Turner then shared some privacy best practice steps for CIOs and IT managers.
He suggested that companies get in a third party organisation to run a simulated audit that uses the Privacy Act as its basis.
“Also, if you are sharing information with a third party, you need to make sure that they are compliant with the Privacy Act. Some organisations are going to their parties and saying ‘prove it with an audit’.”
Some organisations that Turner has spoken to are conducting information audits to work out what data they hold about their customers.
“These companies want to find out what they actually need [to retain] because they are aware that the more data they hang on to, the more exposure they have,” he said.
However, that there are challenges with data deletion, such as removing data from backup tapes, Turner said.
“There are plenty of organisations out there that have years of archives sitting in storage facilities. They are not going to be deleting all of that.
“Under the Privacy Act, it’s actually more important that you know where the information is. The customer wants transparency so they need to be able to come to you and say ‘what have you got about me, is it accurate and how is it protected?’. If you can say that the data is on backup tapes in a secure facility, this is a good start.”

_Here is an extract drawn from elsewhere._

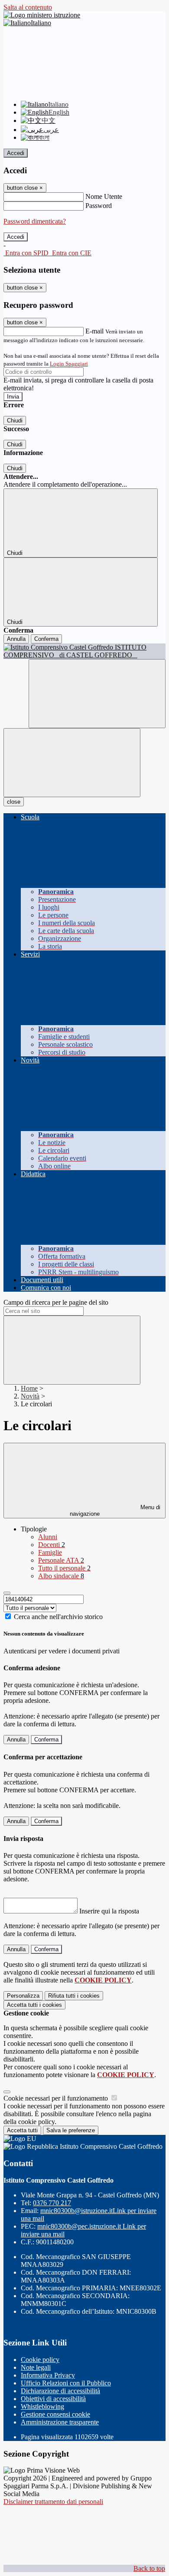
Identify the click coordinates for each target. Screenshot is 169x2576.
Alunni (47, 1536)
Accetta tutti (34, 2005)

According to Turner, an organisation’s internal legal and human resources (HR) staff will need to determine the discipline steps if a staff member makes decisions that result in the organisation being in breach of the Privacy Act.
“Legal and HR will need to determine if it was wilful intent by a disgruntled employee or a genuine mistake. The demonstrated degree of intent to self-correct [the breach] is going to be a key point that the Privacy Commissioner [Timothy Pilgrim] will be interested in when investigating a data breach complaint,” he said.
Turner explained that if Pilgrim is unconvinced that the organisation has dealt effectively with the breach, then he can seek an enforceable undertaking.
“If the organisation declines the enforceable undertaking or accepts the undertaking and does not carry out the agreements, the commissioner has discretion to take the organisation to the federal court,” said Turner.